O desenvolvimento da situação
O ano de 98, particularmente o primeiro semestre, não vai ser um
ano fácil para os trabalhadores. Em primeiro lugar,
porque o Governo PS vai tentar conciliar a sua política de
serviço ao grande capital com o seu calendário eleitoral, já
que só em 1999 terão lugar as eleições legislativas.
Em segundo lugar, porque será nos primeiros meses do
ano que se negociarão os grandes contratos colectivos
sectoriais, num quadro em que as confederações patronais não
só vão querer bloquear os processos negociais, como exigir
alterações radicais à Lei da Contratação.
Em terceiro lugar, porque vai haver desenvolvimento na
ofensiva contra a Segurança Social e contra a legislação do
trabalho, assente em peças que vão emanar do chamado Acordo de
Concertação Estratégica, até aqui sustido pela luta em torno
das 40 horas.
Em quarto lugar, porque em conformidade com o Orçamento
do Estado de 98, o Governo vai proceder a uma nova escalada de
privatizações e tomar medidas de redução de direitos sociais
e laborais com vista a que o capital as receba
aliviadas de encargos sociais.
O que vai determinar a evolução da situação política e
social será a capacidade que as organizações sindicais e as
comissões de trabalhadores terão para desenvolver a acção e a
luta alicerçada no esclarecimento, consciencialização,
envolvimento e mobilização dos trabalhadores lá nos locais de
trabalho, lá nas empresas. Vai ser decisiva a dinâmica
reivindicativa que articule e contemple a questão dos salários,
dos horários, do emprego e dos direitos individuais e
colectivos.
Nenhum processo negocial, seja sectorial, seja institucional,
pode ter êxito se não for sustentado nas aspirações, no
conhecimento prévio e identificação dos trabalhadores com as
propostas e posições a assumir nas mesas negociais.
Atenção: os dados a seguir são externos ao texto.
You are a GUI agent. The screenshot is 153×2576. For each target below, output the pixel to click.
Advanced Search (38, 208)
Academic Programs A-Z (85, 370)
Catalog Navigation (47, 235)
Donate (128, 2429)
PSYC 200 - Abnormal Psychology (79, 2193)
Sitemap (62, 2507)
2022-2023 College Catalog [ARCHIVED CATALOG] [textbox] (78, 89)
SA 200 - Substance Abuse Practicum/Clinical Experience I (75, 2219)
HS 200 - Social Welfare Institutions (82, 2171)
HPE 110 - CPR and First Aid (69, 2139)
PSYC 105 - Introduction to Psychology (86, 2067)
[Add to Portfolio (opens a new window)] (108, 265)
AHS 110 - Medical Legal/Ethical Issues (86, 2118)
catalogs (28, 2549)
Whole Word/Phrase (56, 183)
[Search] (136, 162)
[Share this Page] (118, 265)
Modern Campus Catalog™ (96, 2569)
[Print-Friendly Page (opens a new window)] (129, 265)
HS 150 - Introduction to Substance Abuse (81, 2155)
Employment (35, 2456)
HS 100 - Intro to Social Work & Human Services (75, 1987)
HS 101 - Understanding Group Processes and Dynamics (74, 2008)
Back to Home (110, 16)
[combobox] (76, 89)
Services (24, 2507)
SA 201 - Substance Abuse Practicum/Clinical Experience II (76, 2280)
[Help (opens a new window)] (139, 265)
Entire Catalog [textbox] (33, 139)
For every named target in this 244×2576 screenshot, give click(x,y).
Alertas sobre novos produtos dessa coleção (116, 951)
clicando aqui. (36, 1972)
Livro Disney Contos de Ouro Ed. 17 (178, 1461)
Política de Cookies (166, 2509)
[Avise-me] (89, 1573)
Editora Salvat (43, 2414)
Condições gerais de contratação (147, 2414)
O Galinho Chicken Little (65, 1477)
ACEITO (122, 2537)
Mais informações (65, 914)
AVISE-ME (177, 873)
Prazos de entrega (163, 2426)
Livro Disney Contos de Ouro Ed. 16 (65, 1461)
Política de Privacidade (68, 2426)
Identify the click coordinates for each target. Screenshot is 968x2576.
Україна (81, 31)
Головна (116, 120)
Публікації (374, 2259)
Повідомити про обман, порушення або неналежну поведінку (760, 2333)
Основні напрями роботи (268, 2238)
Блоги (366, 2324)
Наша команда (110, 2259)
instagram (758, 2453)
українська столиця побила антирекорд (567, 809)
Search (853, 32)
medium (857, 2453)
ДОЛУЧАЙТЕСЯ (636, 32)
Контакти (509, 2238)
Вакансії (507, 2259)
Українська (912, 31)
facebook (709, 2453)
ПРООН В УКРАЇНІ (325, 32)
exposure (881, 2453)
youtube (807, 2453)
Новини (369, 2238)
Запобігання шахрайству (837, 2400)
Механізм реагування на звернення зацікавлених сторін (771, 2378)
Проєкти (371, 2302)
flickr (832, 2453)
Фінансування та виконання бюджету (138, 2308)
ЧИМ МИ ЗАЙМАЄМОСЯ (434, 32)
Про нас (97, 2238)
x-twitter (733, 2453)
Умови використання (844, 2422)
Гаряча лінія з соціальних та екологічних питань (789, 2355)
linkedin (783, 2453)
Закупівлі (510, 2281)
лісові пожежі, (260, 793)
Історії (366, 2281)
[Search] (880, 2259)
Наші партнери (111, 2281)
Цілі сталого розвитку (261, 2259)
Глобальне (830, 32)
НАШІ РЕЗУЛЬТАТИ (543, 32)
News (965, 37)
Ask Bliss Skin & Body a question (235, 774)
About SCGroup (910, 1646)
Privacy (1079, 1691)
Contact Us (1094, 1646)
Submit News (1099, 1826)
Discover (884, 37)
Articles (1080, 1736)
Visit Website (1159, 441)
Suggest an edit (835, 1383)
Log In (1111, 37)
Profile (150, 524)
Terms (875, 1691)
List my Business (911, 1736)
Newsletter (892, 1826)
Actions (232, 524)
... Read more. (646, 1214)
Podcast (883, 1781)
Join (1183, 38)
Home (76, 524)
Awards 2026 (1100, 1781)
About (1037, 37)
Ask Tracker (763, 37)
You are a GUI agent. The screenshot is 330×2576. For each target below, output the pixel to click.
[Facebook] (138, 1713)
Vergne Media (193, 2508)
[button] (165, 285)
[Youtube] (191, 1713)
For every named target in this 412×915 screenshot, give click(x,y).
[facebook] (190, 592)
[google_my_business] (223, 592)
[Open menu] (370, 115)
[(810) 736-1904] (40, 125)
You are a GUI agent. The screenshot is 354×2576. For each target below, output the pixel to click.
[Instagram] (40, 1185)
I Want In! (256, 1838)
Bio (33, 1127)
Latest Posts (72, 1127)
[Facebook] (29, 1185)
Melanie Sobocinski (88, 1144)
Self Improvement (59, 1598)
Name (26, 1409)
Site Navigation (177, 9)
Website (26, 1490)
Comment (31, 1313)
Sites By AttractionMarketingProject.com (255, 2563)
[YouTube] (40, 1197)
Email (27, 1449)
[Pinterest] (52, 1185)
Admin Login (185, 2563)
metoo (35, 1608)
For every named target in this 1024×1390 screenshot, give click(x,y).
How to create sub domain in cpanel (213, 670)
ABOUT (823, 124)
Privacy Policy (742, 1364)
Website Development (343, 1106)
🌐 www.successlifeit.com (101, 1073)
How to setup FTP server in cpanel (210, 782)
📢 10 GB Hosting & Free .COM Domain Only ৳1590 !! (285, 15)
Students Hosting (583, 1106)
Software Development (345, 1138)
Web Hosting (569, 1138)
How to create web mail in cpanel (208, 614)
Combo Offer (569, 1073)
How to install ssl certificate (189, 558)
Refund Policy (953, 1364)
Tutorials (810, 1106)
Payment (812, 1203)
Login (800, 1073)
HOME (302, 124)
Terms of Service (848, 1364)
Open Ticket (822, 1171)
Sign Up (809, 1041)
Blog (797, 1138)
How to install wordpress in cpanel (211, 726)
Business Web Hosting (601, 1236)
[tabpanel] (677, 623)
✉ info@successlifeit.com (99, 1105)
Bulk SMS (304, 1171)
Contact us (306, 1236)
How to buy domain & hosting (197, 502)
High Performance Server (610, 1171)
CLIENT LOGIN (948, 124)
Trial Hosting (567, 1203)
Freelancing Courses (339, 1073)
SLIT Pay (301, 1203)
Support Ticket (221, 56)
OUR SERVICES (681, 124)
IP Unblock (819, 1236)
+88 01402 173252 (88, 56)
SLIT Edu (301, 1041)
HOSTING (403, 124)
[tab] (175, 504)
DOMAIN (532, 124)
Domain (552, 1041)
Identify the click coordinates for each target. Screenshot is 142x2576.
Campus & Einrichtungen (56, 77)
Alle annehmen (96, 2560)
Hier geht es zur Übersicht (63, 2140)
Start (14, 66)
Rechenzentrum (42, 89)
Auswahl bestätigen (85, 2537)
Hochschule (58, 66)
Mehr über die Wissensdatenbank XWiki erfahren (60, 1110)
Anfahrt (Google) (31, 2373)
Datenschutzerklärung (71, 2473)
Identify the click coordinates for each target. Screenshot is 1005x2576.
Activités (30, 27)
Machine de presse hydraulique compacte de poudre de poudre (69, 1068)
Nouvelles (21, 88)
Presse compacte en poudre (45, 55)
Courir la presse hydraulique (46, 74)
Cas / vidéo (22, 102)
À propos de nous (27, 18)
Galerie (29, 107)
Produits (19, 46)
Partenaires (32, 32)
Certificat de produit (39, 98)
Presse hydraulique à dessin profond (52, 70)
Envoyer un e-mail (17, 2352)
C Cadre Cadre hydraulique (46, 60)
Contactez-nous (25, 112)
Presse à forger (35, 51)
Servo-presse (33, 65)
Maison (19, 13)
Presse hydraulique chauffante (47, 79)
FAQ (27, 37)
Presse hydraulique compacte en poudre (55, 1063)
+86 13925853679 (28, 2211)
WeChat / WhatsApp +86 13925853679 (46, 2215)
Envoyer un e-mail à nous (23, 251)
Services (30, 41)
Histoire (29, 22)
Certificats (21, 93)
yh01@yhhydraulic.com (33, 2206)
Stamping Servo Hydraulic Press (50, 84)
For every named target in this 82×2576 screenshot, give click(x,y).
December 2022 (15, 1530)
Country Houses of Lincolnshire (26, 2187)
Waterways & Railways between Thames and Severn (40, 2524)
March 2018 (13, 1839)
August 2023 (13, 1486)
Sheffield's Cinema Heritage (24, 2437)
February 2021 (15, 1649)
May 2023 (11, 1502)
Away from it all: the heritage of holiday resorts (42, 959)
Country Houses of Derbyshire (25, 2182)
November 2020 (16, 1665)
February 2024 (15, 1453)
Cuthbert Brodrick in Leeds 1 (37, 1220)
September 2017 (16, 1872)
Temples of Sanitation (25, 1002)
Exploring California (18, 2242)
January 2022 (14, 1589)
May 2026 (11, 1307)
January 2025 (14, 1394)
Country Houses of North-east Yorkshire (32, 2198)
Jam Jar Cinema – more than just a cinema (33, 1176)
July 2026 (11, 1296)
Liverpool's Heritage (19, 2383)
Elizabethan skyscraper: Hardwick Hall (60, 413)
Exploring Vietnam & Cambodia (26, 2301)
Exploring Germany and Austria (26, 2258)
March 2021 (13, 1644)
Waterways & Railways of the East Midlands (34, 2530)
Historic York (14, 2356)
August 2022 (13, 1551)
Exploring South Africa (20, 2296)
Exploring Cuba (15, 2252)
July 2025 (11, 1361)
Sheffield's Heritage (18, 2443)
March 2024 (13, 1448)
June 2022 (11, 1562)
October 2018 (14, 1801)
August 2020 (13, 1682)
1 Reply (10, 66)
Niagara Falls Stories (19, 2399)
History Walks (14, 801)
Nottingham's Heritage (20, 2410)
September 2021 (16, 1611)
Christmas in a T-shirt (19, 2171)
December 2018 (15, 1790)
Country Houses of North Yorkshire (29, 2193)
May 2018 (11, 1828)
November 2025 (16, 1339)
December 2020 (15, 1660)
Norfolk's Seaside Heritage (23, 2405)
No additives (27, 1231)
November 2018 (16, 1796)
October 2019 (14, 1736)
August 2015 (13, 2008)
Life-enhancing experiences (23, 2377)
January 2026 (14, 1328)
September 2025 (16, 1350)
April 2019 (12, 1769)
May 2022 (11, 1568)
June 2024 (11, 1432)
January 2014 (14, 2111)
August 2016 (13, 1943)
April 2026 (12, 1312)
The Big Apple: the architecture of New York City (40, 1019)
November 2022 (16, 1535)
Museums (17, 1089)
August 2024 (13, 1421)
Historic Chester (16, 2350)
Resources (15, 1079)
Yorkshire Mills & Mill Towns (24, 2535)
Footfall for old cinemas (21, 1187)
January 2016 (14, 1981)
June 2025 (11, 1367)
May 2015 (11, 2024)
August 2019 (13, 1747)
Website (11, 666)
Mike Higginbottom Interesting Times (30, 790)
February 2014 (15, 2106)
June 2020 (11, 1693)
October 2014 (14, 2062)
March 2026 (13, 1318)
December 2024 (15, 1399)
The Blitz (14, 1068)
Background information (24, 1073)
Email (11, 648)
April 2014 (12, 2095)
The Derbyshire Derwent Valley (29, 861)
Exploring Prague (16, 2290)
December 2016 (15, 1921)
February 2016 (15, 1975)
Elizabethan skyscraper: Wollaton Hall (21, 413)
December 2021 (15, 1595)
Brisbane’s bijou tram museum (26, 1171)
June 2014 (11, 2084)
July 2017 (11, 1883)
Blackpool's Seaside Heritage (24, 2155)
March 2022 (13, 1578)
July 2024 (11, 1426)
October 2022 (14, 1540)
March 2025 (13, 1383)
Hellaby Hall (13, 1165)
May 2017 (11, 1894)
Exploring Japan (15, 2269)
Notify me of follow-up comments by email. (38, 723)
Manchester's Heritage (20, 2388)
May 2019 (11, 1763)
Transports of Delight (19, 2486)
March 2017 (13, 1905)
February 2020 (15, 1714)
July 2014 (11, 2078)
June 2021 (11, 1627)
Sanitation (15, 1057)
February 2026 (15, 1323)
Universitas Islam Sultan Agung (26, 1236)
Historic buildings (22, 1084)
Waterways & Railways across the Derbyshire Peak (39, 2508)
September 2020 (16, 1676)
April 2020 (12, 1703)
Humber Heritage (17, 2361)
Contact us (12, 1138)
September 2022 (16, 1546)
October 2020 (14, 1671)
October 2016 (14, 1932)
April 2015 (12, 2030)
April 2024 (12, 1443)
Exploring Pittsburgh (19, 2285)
E esta orientação tem tanto mais validade e actualidade, quando
se verifica um esforço tenaz do Governo e da CIP para fazer uma
inversão de pirâmide, ou seja, determinar por cima
e levar a negociação institucional até ao nível da empresa,
eliminando a dinâmica e a acção reivindicativa, promovendo e
formando parceiros e negociadores responsáveis.
A luta e o seu desenvolvimento não é um factor ultrapassado,
antes continua a ser vital para não só defender como para
conquistar direitos que são profundamente sentidos pelos
trabalhadores.
E a luta e o seu desenvolvimento é tanto mais indispensável
quando, hoje, à escala nacional, europeia e mundial, os centros
de decisão do grande capital já não só questionam os
fundamentos do direito do trabalho (o conceito do horário, do
salário, das profissões, o direito de negociação e de
contratação), como até procuram pôr em causa a sua
legitimidade.
A profundidade e dimensão da ofensiva tem uma vastidão tal que,
em alguns países onde se promoveu e absolutizou a concertação
e a institucionalização de negociações, ressurge e renasce a
luta de massas que ultrapassa o conformismo e o recuo de
estruturas sindicais.
No nosso País, o exemplo dado pela CGTP e por toda a estrutura
sindical na luta pelas 40 horas, lançando, apoiando e
desenvolvendo uma acção pujante e mobilizadora, constitui não
só lição, mas também ensinamento para o futuro próximo. Provou-se
que a luta é o caminho, decerto bem difícil, mas o mais sólido
e seguro para transformar a realidade.